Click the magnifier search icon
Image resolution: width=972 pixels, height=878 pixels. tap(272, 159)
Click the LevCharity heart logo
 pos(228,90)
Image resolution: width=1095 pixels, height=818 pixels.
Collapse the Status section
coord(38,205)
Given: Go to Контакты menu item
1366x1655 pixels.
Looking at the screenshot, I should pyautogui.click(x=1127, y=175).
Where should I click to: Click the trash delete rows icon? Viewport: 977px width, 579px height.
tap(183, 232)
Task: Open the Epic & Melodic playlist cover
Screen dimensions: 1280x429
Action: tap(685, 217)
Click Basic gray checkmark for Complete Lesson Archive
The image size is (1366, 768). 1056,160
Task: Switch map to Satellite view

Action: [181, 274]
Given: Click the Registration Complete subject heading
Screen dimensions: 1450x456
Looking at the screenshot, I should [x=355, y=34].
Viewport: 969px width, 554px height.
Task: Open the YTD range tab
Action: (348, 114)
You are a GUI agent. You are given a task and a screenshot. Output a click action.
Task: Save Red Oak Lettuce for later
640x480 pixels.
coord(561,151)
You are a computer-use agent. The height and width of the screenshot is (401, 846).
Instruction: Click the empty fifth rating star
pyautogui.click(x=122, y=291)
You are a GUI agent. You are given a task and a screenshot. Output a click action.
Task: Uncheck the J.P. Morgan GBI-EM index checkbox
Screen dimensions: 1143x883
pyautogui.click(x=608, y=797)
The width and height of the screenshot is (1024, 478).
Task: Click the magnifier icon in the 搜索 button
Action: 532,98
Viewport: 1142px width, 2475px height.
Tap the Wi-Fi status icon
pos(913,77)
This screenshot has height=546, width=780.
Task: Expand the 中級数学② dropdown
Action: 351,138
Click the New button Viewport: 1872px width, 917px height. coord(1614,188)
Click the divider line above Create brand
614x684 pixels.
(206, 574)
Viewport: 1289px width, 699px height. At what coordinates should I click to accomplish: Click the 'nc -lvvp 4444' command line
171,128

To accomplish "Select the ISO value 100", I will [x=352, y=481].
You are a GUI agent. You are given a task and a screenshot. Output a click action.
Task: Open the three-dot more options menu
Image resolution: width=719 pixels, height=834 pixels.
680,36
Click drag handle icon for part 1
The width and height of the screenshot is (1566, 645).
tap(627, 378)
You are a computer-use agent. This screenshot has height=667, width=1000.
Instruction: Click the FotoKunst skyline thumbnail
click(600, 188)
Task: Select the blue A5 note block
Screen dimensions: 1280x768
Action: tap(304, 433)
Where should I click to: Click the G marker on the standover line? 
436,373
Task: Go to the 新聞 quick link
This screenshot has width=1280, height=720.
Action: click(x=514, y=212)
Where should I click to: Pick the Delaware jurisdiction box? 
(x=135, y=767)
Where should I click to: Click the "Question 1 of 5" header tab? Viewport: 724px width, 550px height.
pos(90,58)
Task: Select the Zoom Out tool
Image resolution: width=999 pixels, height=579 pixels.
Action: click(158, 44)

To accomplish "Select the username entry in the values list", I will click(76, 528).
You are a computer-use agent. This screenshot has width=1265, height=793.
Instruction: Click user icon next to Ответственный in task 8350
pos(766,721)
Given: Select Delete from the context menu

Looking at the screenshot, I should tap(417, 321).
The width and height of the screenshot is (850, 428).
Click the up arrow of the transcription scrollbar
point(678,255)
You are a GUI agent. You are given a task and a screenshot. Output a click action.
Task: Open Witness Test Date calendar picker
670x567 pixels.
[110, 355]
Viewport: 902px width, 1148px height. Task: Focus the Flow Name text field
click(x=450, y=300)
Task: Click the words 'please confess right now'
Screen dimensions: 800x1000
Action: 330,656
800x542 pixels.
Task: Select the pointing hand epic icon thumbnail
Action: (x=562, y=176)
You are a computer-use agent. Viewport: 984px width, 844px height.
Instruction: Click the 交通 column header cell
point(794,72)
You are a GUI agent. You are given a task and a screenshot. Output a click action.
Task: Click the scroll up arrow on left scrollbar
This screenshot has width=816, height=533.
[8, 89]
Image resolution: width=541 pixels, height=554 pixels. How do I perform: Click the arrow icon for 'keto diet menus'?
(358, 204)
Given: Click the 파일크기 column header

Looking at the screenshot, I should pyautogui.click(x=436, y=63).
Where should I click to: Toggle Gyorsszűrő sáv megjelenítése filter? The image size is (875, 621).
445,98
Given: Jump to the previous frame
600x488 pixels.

DESCRIPTION OF THE TASK:
Every entry that appears above should be duplicated exactly.

RESPONSE AREA:
Click the magnifier search icon
Image resolution: width=972 pixels, height=878 pixels. tap(272, 159)
Click the LevCharity heart logo
 pos(228,90)
Image resolution: width=1095 pixels, height=818 pixels.
Collapse the Status section
coord(38,205)
Given: Go to Контакты menu item
1366x1655 pixels.
Looking at the screenshot, I should pyautogui.click(x=1127, y=175).
Where should I click to: Click the trash delete rows icon? Viewport: 977px width, 579px height.
tap(183, 232)
Task: Open the Epic & Melodic playlist cover
Screen dimensions: 1280x429
Action: tap(685, 217)
Click Basic gray checkmark for Complete Lesson Archive
The image size is (1366, 768). 1056,160
Task: Switch map to Satellite view

Action: [181, 274]
Given: Click the Registration Complete subject heading
Screen dimensions: 1450x456
Looking at the screenshot, I should [x=355, y=34].
Viewport: 969px width, 554px height.
Task: Open the YTD range tab
Action: (348, 114)
You are a GUI agent. You are given a task and a screenshot. Output a click action.
Task: Save Red Oak Lettuce for later
640x480 pixels.
coord(561,151)
You are a computer-use agent. The height and width of the screenshot is (401, 846).
Instruction: Click the empty fifth rating star
pyautogui.click(x=122, y=291)
You are a GUI agent. You are given a task and a screenshot. Output a click action.
Task: Uncheck the J.P. Morgan GBI-EM index checkbox
Screen dimensions: 1143x883
pyautogui.click(x=608, y=797)
The width and height of the screenshot is (1024, 478).
Task: Click the magnifier icon in the 搜索 button
Action: 532,98
Viewport: 1142px width, 2475px height.
Tap the Wi-Fi status icon
pos(913,77)
This screenshot has height=546, width=780.
Task: Expand the 中級数学② dropdown
Action: 351,138
Click the New button Viewport: 1872px width, 917px height. coord(1614,188)
Click the divider line above Create brand
614x684 pixels.
(206, 574)
Viewport: 1289px width, 699px height. At what coordinates should I click to accomplish: Click the 'nc -lvvp 4444' command line
171,128

To accomplish "Select the ISO value 100", I will [x=352, y=481].
You are a GUI agent. You are given a task and a screenshot. Output a click action.
Task: Open the three-dot more options menu
Image resolution: width=719 pixels, height=834 pixels.
680,36
Click drag handle icon for part 1
The width and height of the screenshot is (1566, 645).
tap(627, 378)
You are a computer-use agent. This screenshot has height=667, width=1000.
Instruction: Click the FotoKunst skyline thumbnail
click(600, 188)
Task: Select the blue A5 note block
Screen dimensions: 1280x768
Action: tap(304, 433)
Where should I click to: Click the G marker on the standover line? 
436,373
Task: Go to the 新聞 quick link
This screenshot has width=1280, height=720.
Action: click(x=514, y=212)
Where should I click to: Pick the Delaware jurisdiction box? 
(x=135, y=767)
Where should I click to: Click the "Question 1 of 5" header tab? Viewport: 724px width, 550px height.
pos(90,58)
Task: Select the Zoom Out tool
Image resolution: width=999 pixels, height=579 pixels.
Action: click(158, 44)

To accomplish "Select the username entry in the values list", I will click(76, 528).
You are a computer-use agent. This screenshot has width=1265, height=793.
Instruction: Click user icon next to Ответственный in task 8350
pos(766,721)
Given: Select Delete from the context menu

Looking at the screenshot, I should tap(417, 321).
The width and height of the screenshot is (850, 428).
Click the up arrow of the transcription scrollbar
point(678,255)
You are a GUI agent. You are given a task and a screenshot. Output a click action.
Task: Open Witness Test Date calendar picker
670x567 pixels.
[110, 355]
Viewport: 902px width, 1148px height. Task: Focus the Flow Name text field
click(x=450, y=300)
Task: Click the words 'please confess right now'
Screen dimensions: 800x1000
Action: 330,656
800x542 pixels.
Task: Select the pointing hand epic icon thumbnail
Action: (x=562, y=176)
You are a computer-use agent. Viewport: 984px width, 844px height.
Instruction: Click the 交通 column header cell
point(794,72)
You are a GUI agent. You are given a task and a screenshot. Output a click action.
Task: Click the scroll up arrow on left scrollbar
This screenshot has width=816, height=533.
[8, 89]
Image resolution: width=541 pixels, height=554 pixels. How do I perform: Click the arrow icon for 'keto diet menus'?
(358, 204)
Given: Click the 파일크기 column header

Looking at the screenshot, I should pyautogui.click(x=436, y=63).
Where should I click to: Toggle Gyorsszűrő sáv megjelenítése filter? The image size is (875, 621).
445,98
Given: Jump to the previous frame
600x488 pixels.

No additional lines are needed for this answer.